The second important issue is that of false positives. This refers to findings on screening mammograms that result in women being called back for additional tests, either additional mammograms or ultrasounds. These false positive results do not result in a cancer diagnosis. Approximately 10 percent of women are recalled for these additional evaluations. This is very similar to the recall rate for women with questionable Pap smears. The majority (56 percent) of these recalls involve only further mammograms or ultrasounds. While these “false positives” can result in anxiety and inconvenience for these women, critics do not feel that anxiety and inconvenience outweigh the assurance associated with following up on a questionable mammogram.
So what should women do? There are some tools available to help them decide. One of these is the Gail model or Breast Cancer Risk Assessment tool (www.cancer.gov/bcrisktool). While not perfect, this tool can calculate a woman’s risk of developing breast cancer. Discussions between women and their health care providers can reveal other risk factors as well. Women at higher risk might want to be more aggressive with mammography screening. Women should also have a discussion with their primary care physician about the risks and benefits of mammography screening. This discussion should include the individual woman’s values and preferences as well as provide accurate and balanced information. Age, risk, and other factors will come into play in each woman’s individual decision. Women should work with their physicians to make the decisions they feel are the best for them, and are the most comfortable with.

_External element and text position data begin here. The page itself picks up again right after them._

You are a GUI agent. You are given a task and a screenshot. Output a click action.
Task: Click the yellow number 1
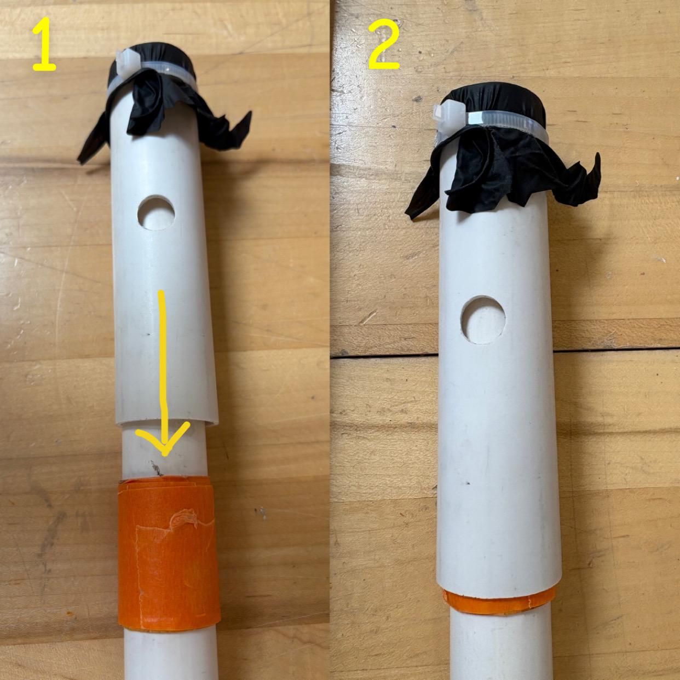45,47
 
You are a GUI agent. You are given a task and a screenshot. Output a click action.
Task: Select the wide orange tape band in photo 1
168,553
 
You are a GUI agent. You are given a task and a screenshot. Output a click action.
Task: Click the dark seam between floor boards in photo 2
383,353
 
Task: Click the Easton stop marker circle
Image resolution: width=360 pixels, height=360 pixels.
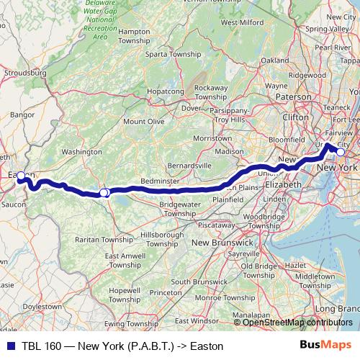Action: click(x=21, y=176)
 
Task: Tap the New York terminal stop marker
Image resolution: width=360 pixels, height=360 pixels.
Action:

While the changes in recommendations and information in professional and popular media can cause confusion and uncertainty among women and their health care providers, communication is key for making informed decisions. A discussion of risk factors, perhaps including the Breast Cancer Risk Assessment tool, can help women evaluate their risk as well as the risks and benefits of mammography screening. Open communication and information can help women make the best decisions about their health care.